Il s'agit, d'une part, de consolider et de renforcer ses missions d'intérêt général : gestion des fonds d'épargne, développement local, aide à la modernisation des collectivités locales, lutte contre les exclusions, en particulier avec les caisses d'épargne, l'environnement et le développement durable, autant de missions importantes.
Il s'agit, d'autre part, de veiller à la viabilité et au développement de ses métiers financiers, dont il faut aujourd'hui assurer la réussite en leur fournissant les moyens nécessaires à leur développement.
C'est dans ce contexte que le directeur général de l'établissement a récemment présenté un projet visant à clarifier l'organisation du groupe Caisse des dépôts. L'appréciation du ministre de l'économie, des finances et de l'industrie, M. Christian Sautter, sera guidée par deux préoccupations : toute évolution devra avoir pour objectif premier de renforcer la légitimité et l'efficacité de la Caisse des dépôts et consignations au service de la collectivité et de l'intérêt général ; l'unité et la cohérence du groupe devront être consolidées, en particulier sur le plan social. La Caisse des dépôts doit donc faire évoluer son organisation. Bien entendu, cela ne pourra se fairequ'après une concertation approfondie.
Je souhaiterais conclure en soulignant que ce projet doit renforcer le pôle financier public mis en place par Dominique Strauss-Kahn dans la loi relative à l'épargne et à la sécurité financière, sur l'initiative du groupe communiste. Le secteur public doit en effet s'appuyer sur un pôle puissant, structuré autour de la Caisse des dépôts et consignations avec, notamment, la Caisse nationale de prévoyance, La Poste, la Banque de développement des petites et moyennes entreprises, la BDPME, et les caisses d'épargne.
Fondé sur deux grands réseaux populaires, eux-mêmes appuyés par l'expertise de la Caisse des dépôts, de la CNP et de la BDPME, ce pôle a vocation à animer une forme importante du service public de l'épargne, au service de l'emploi et de la formation.
Il faut rappeler aux collectivités locales et aux entreprises l'existence de ces outils si efficaces, qui sont parfois oubliés.
Mme Marie-Claude Beaudeau. Je demande la parole.
M. le président. La parole est à Mme Beaudeau.
Mme Marie-Claude Beaudeau. Madame la secrétaire d'Etat, je tiens à vous remercier de votre réponse, même si cette dernière ne me satisfait pas complètement. Il serait bon que le Parlement revienne sur notre proposition de création d'un pôle financier public qui définirait, au-delà des grandes orientations, la possibilité d'atteindre rapidement les missions de service public définitives.

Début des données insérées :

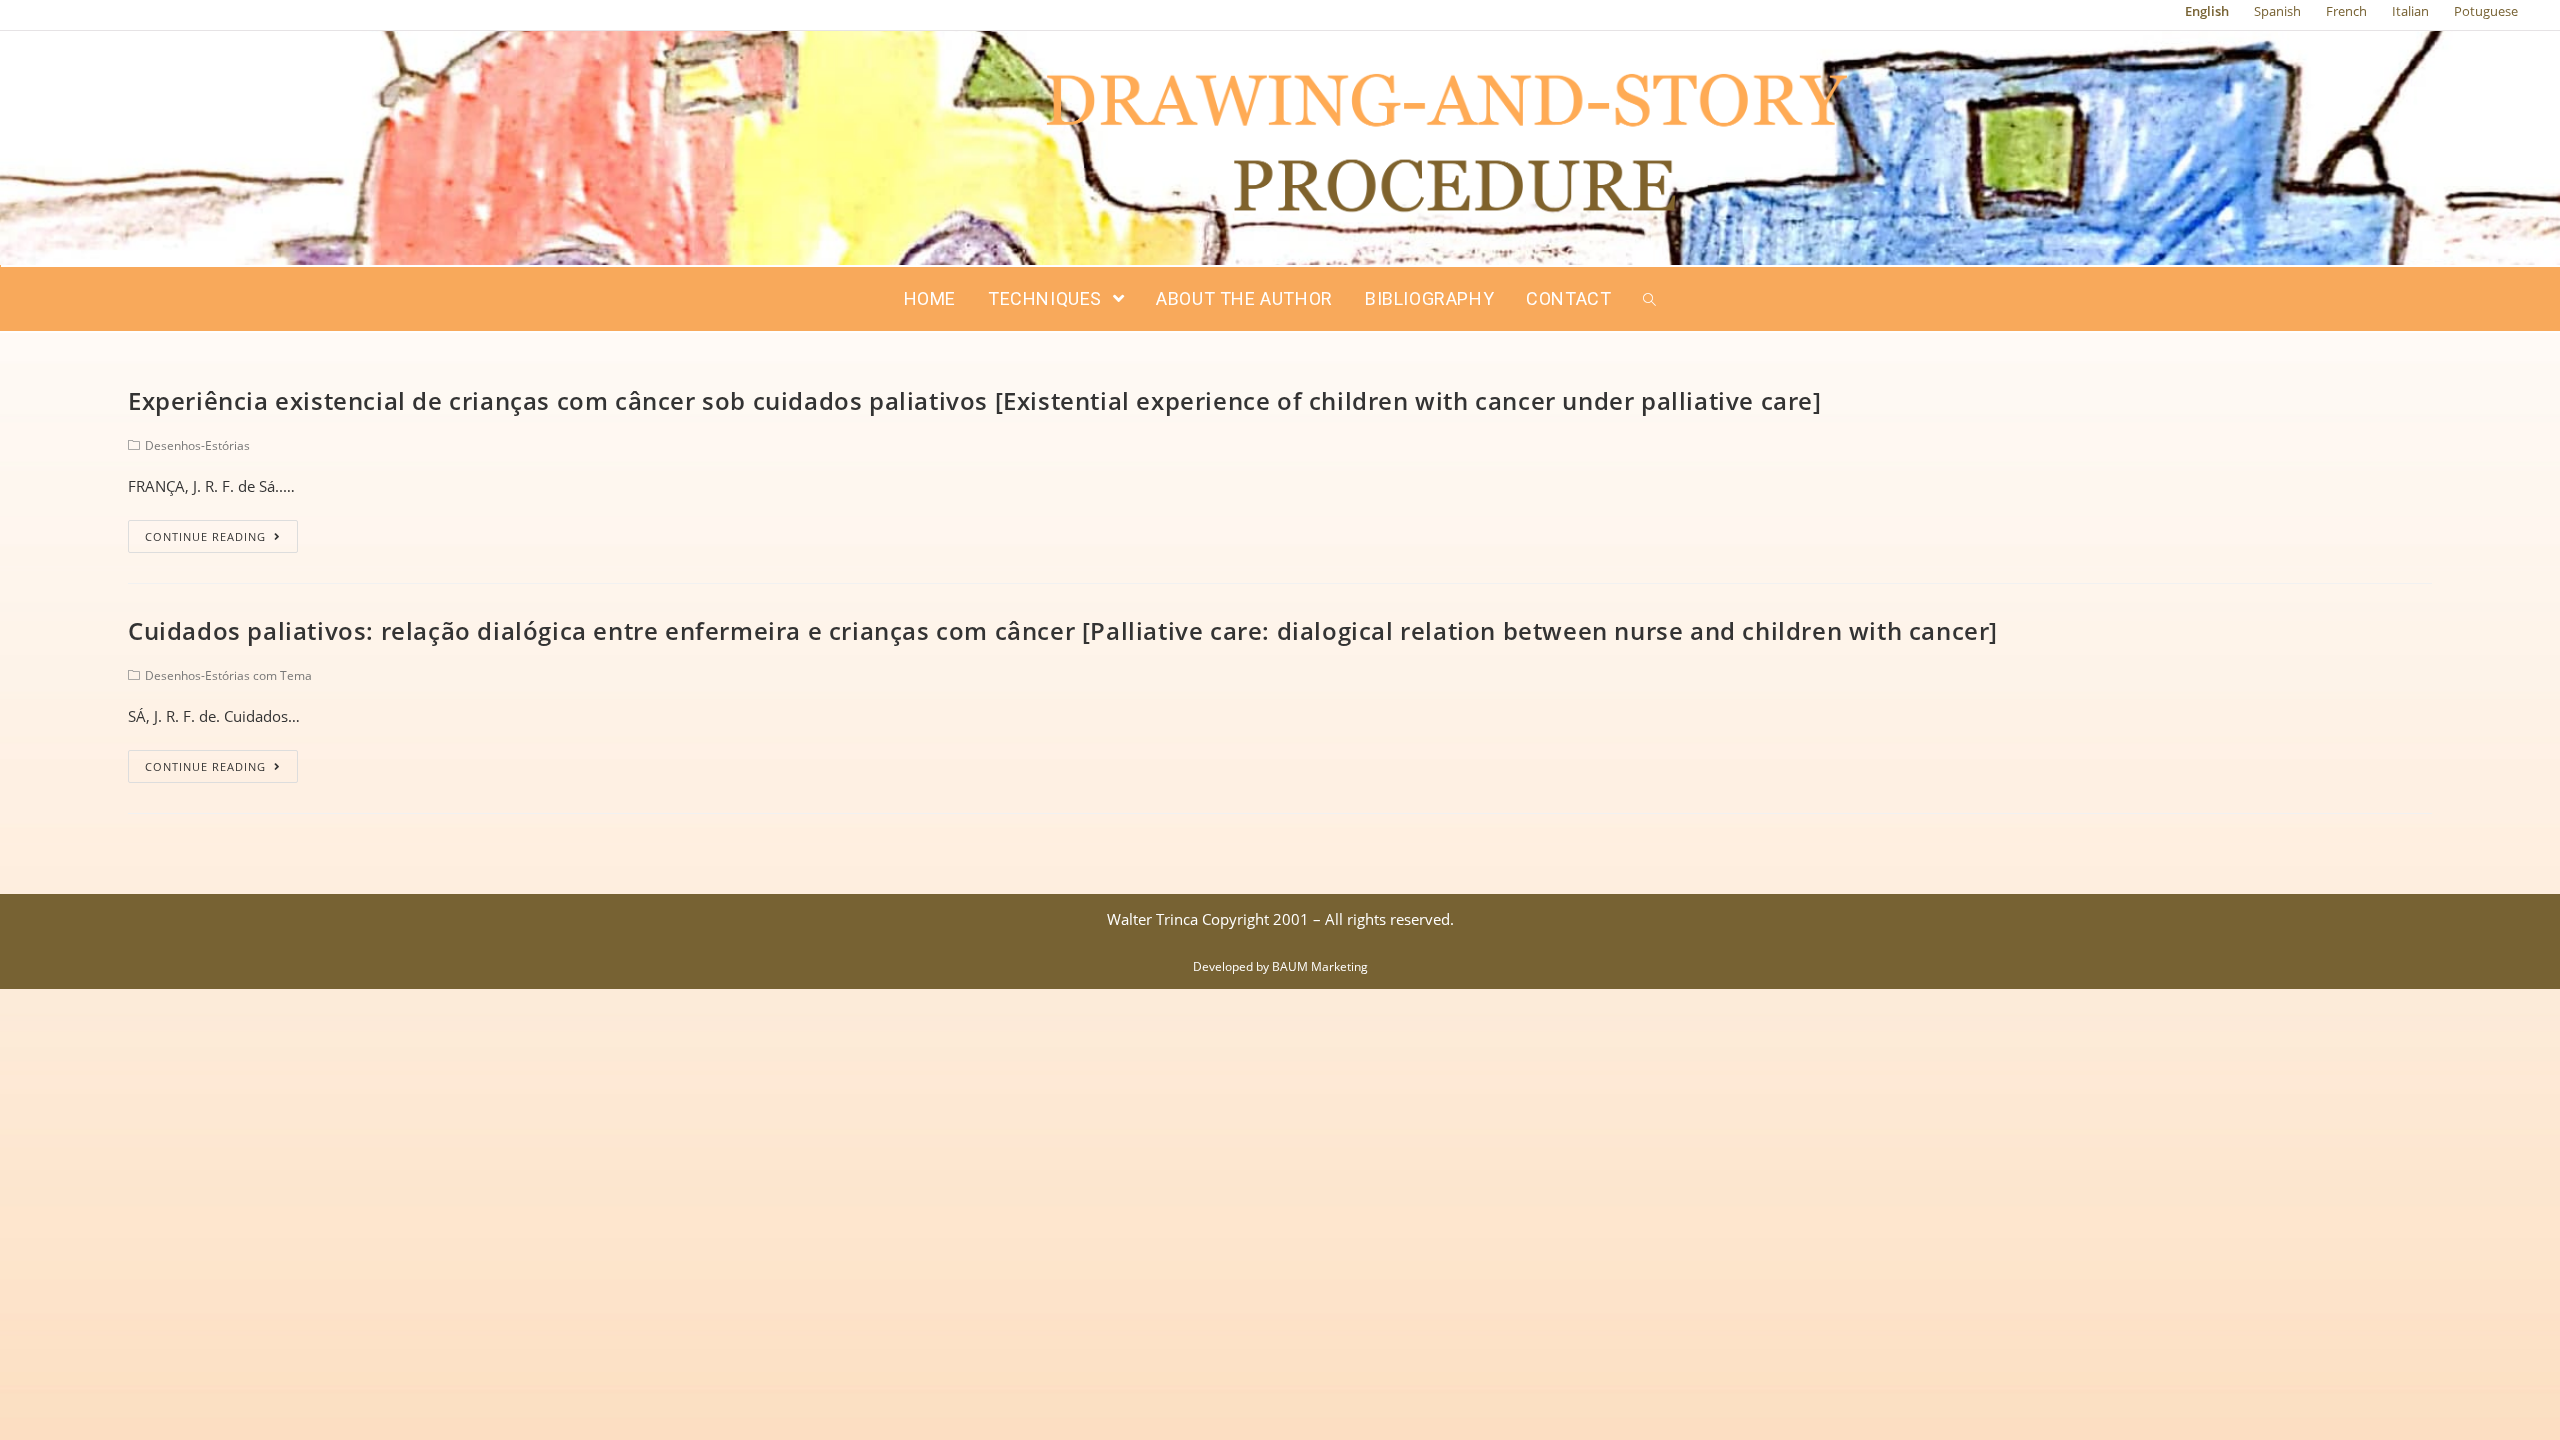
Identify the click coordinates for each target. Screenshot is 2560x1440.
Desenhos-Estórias (197, 445)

Bien entendu, je partage totalement le point de vue que vous avez rappelé ce matin sur la transparence. Vous faites état d'un projet de M. le directeur général de la Caisse des dépôts et consignations. Evidemment, ce projet doit être maintenant discuté avec toutes les parties. Par ailleurs, il serait bon de discuter rapidement la proposition de l'intersyndicale de la Caisse des dépôts et consignations qui tend à rejeter une séparation entre les activités d'intérêt général et les activités financières concurrentielles. En effet, cette solution permettrait, à notre avis, un contrôle démocratique qui assurerait une transparence totale, tout en préservant l'ensemble des personnels de la caisse et leur statut.
Je pense que le Gouvernement tient compte du fait que le Parlement est l'autorité de tutelle de la Caisse, conformément à l'ordonnance que vous venez de rappeler. A ce seul titre, le Parlement doit être consulté sur ce projet de constitution d'un établissement privé qui s'appellerait CDC finances et sur les conditions de gestion des fonds propres. Il doit, à notre avis, porter un jugement sur l'utilisation de l'argent public et en assurer le contrôle. Madame la secrétaire d'Etat, vous avez rappelé toutes les missions de la CDC, qui concernent évidemment beaucoup de Français : les locataires, les épargnants, les assurés, les retraités, les élus locaux et les créateurs d'entreprise. Le débat amorcé ce matin devra se poursuivre.